Desde la óptica legal, a diferencia de lo que ocurre con el derecho a la autodeterminación, el derecho a decidir no dispone de un respaldo normativo, no se trata de un derecho positivado, pero no se puede decir, sin embargo, que no cuente con ningún documento jurídico que le pueda dar apoyo. Desde 2010, contamos con el dictamen del Tribunal Internacional de Justicia sobre la independencia de Kosovo que declaró -como es bien sabido- que su independencia no contravenía ningún precepto internacional (aunque eso no significa que se asiente sobre ninguno) porque fue democrática, pacífica y como resultado de la falta de acuerdo en negociaciones previas. En caso de que no se hubieran dado alguna de estas condiciones, sí resultaría ilegal, como lo fueron, por ejemplo -y cita el Tribunal-, las declaraciones de independencia de Rodesia del Sur, Chipre septentrional o República Srpska. El Tribunal, además, no vincula la independencia de Kosovo con el derecho a la autodeterminación que tienen -en sus propias palabras- los “pueblos subyugados o bajo explotación extranjera”, ni argumenta en ningún momento haciendo referencia a unos derechos de la nación kosovar o albanokosovar.
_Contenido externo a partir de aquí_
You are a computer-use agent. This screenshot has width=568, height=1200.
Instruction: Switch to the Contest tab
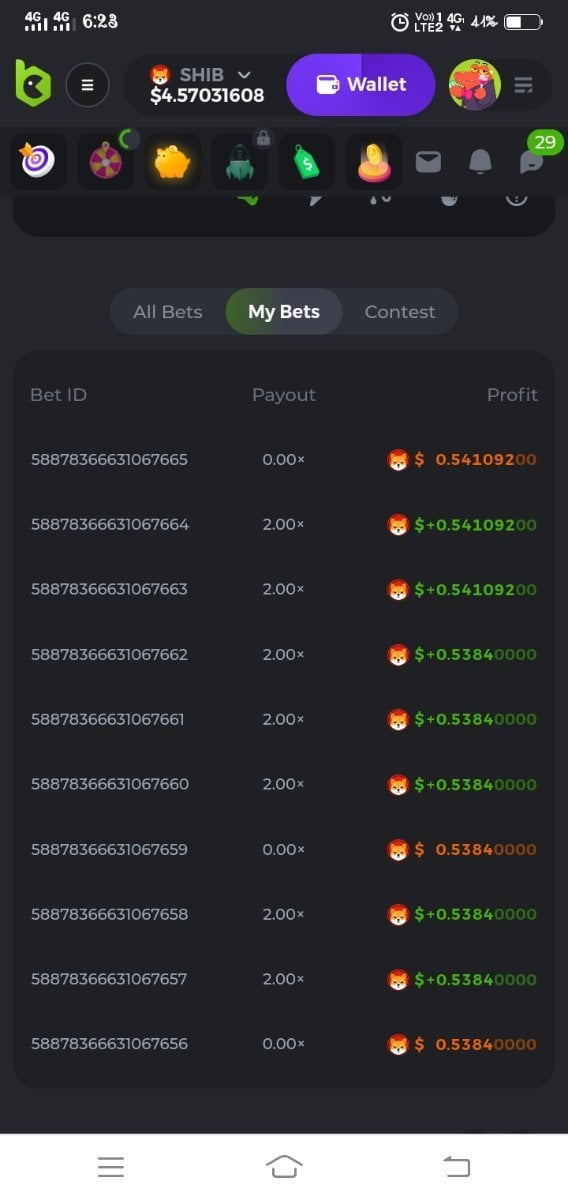pos(400,312)
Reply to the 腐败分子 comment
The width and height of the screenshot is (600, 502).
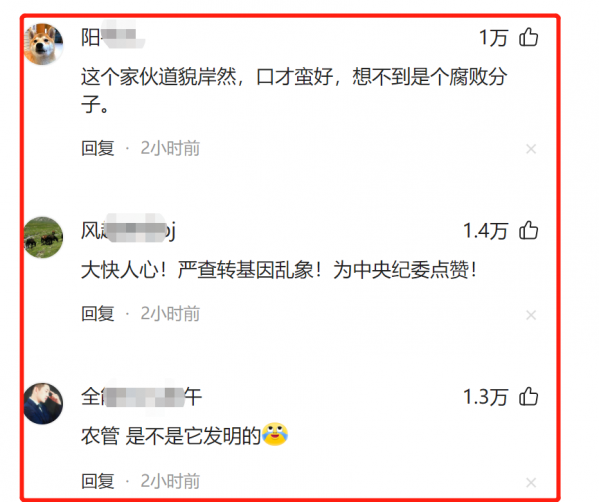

¿Qué tiene que ver todo esto con Crimea? Poco o, más bien, nada. El referéndum de Crimea se realiza en una situación de violencia (presión bélica) más o menos encubierta, sin deliberación pública, ni mínimas garantías democráticas. No ha habido ningún intento previo de proceso negociador en vistas a acomodar cualquier nueva aspiración del gobierno crimeo. En Crimea se apela al origen étnico de una parte de la población para legitimar una decisión, rompiendo con el espíritu cívico del derecho a decidir en el que no se plantea ningún tipo de distinción entre los ciudadanos de un mismo demos que, juntos y en pie de igualdad, han de decidir su futuro político. Desde esta perspectiva, tampoco tiene sentido hablar de población original o autóctona. Ni es relevante si fue regalada o no por la Unión Soviética hace sesenta años, si fue rusa antes que ucraniana, o incluso, tártara. Todo ello no afectaría a la legitimidad de la voluntad de los crimeanos si se dieran las condiciones necesarias. Pero ese no es el caso. Ni posiblemente lo sea en el futuro debido a la injerencia de un tercer actor dispuesto a actuar: Rusia. Su intervención sitúa el problema en el ámbito del principio de integridad territorial que, como el Tribunal de la Haya señala en el dictamen ya citado, solo los estados pueden conculcar, pero no una comunidad que decide separarse.

No es este, además, un caso de secesión, sino de irredentismo. Se trata de integrarse en un Estado contiguo ya existente, como en los casos de Irlanda del Norte o Cachemira. En perspectiva comparada, estos acostumbran a ser más violentos y peligrosos para la estabilidad internacional. Lógicamente, porque estas demandas tienen a un Estado detrás, o incluso a un imperio, como en este caso. La ilegitimidad del referéndum de Crimea nada tiene que ver, pues, con la legalidad constitucional, como se ha apresurado a señalar interesadamente el Gobierno español. Las razones de la comunidad internacional para estar en contra de este proceso nada tienen que ver con el proceso catalán. Son tantas las diferencias que confundir ambas cuestiones solo puede ser un intento más de los que niegan el derecho a decidir de los y las catalanas. Como dijo el president Mas: “Entre Crimea y Catalunya hay la misma distancia que entre España y el Reino Unido”.